I hope that part of being a good parent is knowing that I need to step away and that POB (partner of blogger) needs to do the heavy-lifting.

My son is a fabulous kid and still a typical child.  He views the world only through his needs and in a disturbing development has been given to tantrums.  We thought we had skated by that particularly taxing aspect of childhood emotional growth but, no, I was maybe too smug too quickly and the karma boomerang provides a painful kick in the head.  (Come on, with all the issues we’ve had, the boomerang hurt too much for my little display of self-satisfaction.)

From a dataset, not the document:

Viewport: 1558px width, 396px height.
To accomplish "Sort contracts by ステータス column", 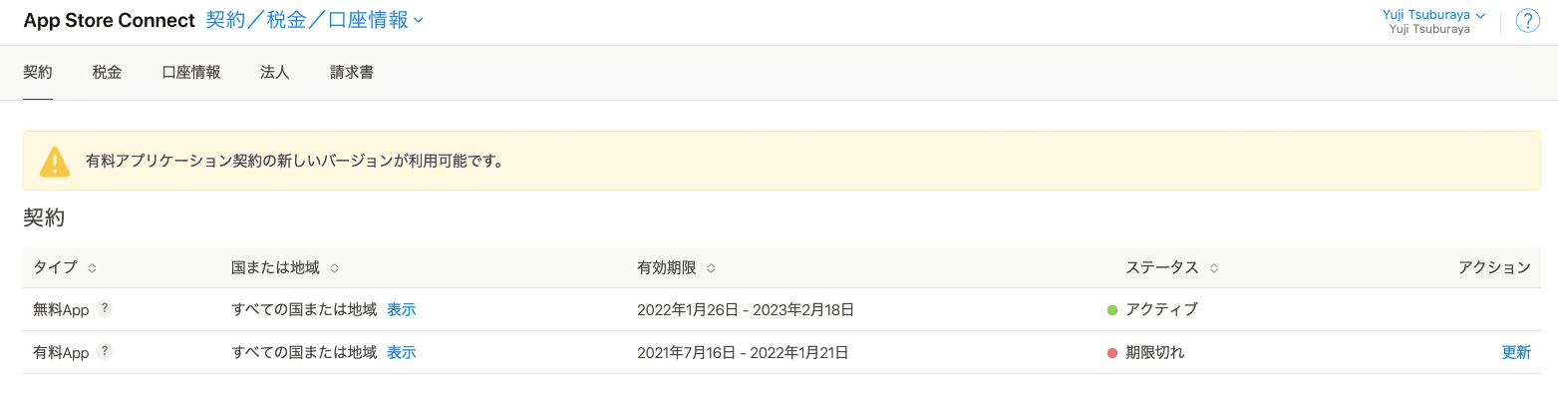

Our son, SOPOBLO (son of partner of blogger/blogger), pushed everyone of my buttons this weekend.   He usually displays appropriate manners and sensitivity to those around him but recently he has been harder to handle and intentionally testing every limit while simultaneously demanding every “reward”.  I can tell from the side glances that he is testing our (or maybe just my) reactions.  He also wants to exclude me from things as punishment for working longer hours, etc., even though I have less to show for those hours.

I feel my father’s anger at the sense of entitlement and my inner hurt at being excluded.  I remember all the books I read about guiding a child through these periods.  I cannot reconcile the books with my emotions.  I am ready to move out of the city of conspicuous consumption and raise SOPOBLO in a less affluent environment where POB and I have 9-6 jobs.

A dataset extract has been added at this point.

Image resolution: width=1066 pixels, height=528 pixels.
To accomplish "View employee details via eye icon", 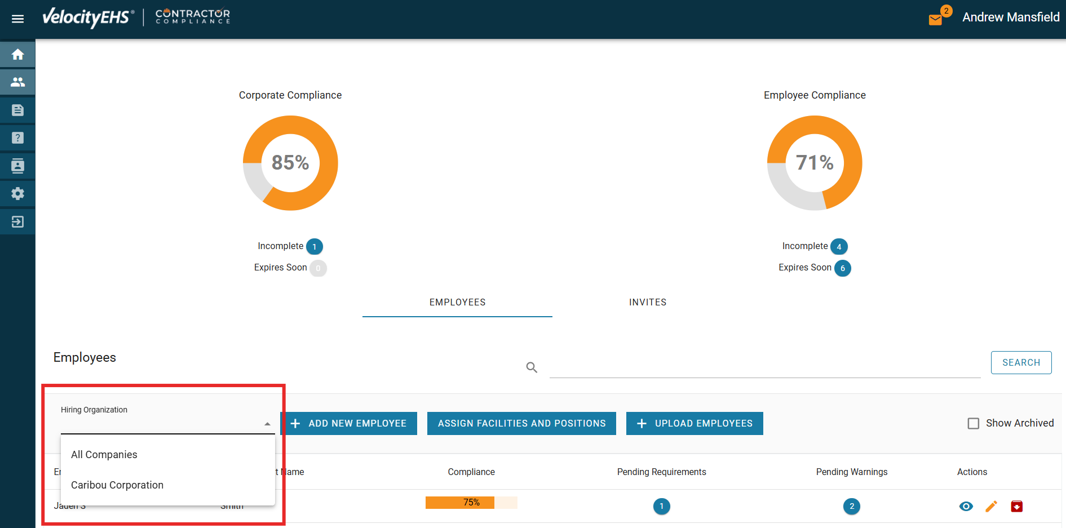I will coord(966,506).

Maybe he is touching a nerve because the economic downturn has smacked us a bit and I feel the hurt pride of earning less and needing to save more.  But we were never so cavalier about money and toys and the rest.  We are careful about those things.  But, he leads a pretty privileged life, let’s be honest.

I love SOPOBLO so much but I was an emotionally distant parent Sunday.  It was the best I could do.  POB did the heavy lifting for the day.  That is a luxury — having another parent to take the lead.  I don’t know how single parents do it.  I am grateful every day for POB.